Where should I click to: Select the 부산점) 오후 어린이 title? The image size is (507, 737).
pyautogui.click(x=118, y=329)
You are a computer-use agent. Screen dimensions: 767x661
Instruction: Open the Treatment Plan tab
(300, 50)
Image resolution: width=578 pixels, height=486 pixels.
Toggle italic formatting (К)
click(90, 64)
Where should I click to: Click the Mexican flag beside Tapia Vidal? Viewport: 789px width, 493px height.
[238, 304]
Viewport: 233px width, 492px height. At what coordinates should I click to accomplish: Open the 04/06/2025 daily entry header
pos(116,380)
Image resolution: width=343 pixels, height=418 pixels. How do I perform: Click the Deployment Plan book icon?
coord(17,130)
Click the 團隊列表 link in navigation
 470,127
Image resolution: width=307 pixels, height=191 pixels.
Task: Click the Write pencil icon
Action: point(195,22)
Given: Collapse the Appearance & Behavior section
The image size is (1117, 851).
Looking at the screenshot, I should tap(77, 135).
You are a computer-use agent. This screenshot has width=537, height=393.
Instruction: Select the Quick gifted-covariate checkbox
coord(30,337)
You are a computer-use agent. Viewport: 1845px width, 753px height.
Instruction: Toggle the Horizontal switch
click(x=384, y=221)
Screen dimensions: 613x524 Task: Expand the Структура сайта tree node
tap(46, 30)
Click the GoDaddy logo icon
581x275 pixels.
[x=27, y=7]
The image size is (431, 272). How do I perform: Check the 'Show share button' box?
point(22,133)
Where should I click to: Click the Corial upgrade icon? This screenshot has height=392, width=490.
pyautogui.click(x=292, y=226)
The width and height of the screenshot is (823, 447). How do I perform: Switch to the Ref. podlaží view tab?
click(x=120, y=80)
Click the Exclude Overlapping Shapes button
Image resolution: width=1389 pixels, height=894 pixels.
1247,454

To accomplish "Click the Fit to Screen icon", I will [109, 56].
==================================================
- _Short exercise_
Rewrite all of the entries with "Instruction" changed to "Step" and nothing else altered.

- _Answer to this problem_
Where should I click to: Select the 부산점) 오후 어린이 title? The image size is (507, 737).
pyautogui.click(x=118, y=329)
You are a computer-use agent. Screen dimensions: 767x661
Step: Open the Treatment Plan tab
(300, 50)
Image resolution: width=578 pixels, height=486 pixels.
Toggle italic formatting (К)
click(90, 64)
Where should I click to: Click the Mexican flag beside Tapia Vidal? Viewport: 789px width, 493px height.
[238, 304]
Viewport: 233px width, 492px height. At what coordinates should I click to accomplish: Open the 04/06/2025 daily entry header
pos(116,380)
Image resolution: width=343 pixels, height=418 pixels. How do I perform: Click the Deployment Plan book icon?
coord(17,130)
Click the 團隊列表 link in navigation
 470,127
Image resolution: width=307 pixels, height=191 pixels.
Task: Click the Write pencil icon
Action: point(195,22)
Given: Collapse the Appearance & Behavior section
The image size is (1117, 851).
Looking at the screenshot, I should tap(77, 135).
You are a computer-use agent. This screenshot has width=537, height=393.
Step: Select the Quick gifted-covariate checkbox
coord(30,337)
You are a computer-use agent. Viewport: 1845px width, 753px height.
Step: Toggle the Horizontal switch
click(x=384, y=221)
Screen dimensions: 613x524 Task: Expand the Структура сайта tree node
tap(46, 30)
Click the GoDaddy logo icon
581x275 pixels.
[x=27, y=7]
The image size is (431, 272). How do I perform: Check the 'Show share button' box?
point(22,133)
Where should I click to: Click the Corial upgrade icon? This screenshot has height=392, width=490.
pyautogui.click(x=292, y=226)
The width and height of the screenshot is (823, 447). How do I perform: Switch to the Ref. podlaží view tab?
click(x=120, y=80)
Click the Exclude Overlapping Shapes button
Image resolution: width=1389 pixels, height=894 pixels.
1247,454

To accomplish "Click the Fit to Screen icon", I will [109, 56].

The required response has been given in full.